* _YOUR GOAL_
Rewrite the entries below with "rocket" replaced by "spacecraft" and everything else unchanged. Leave out the pictures.

* _PROVIDED DATA_
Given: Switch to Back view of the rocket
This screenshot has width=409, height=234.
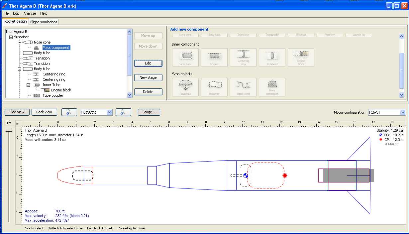Looking at the screenshot, I should 44,112.
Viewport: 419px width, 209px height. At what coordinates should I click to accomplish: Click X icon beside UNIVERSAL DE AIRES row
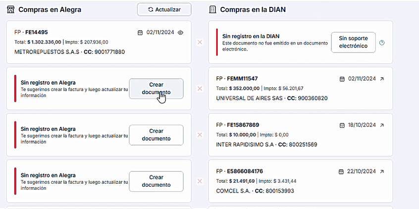pos(200,89)
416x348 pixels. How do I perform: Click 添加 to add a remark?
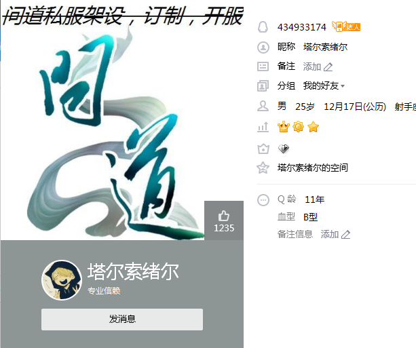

* _RESPONSE TO THE TASK_
Given: Switch to Back view of the spacecraft
This screenshot has width=409, height=234.
Looking at the screenshot, I should 44,112.
Viewport: 419px width, 209px height. At what coordinates should I click to accomplish: Click X icon beside UNIVERSAL DE AIRES row
pos(200,89)
416x348 pixels. How do I perform: Click 添加 to add a remark?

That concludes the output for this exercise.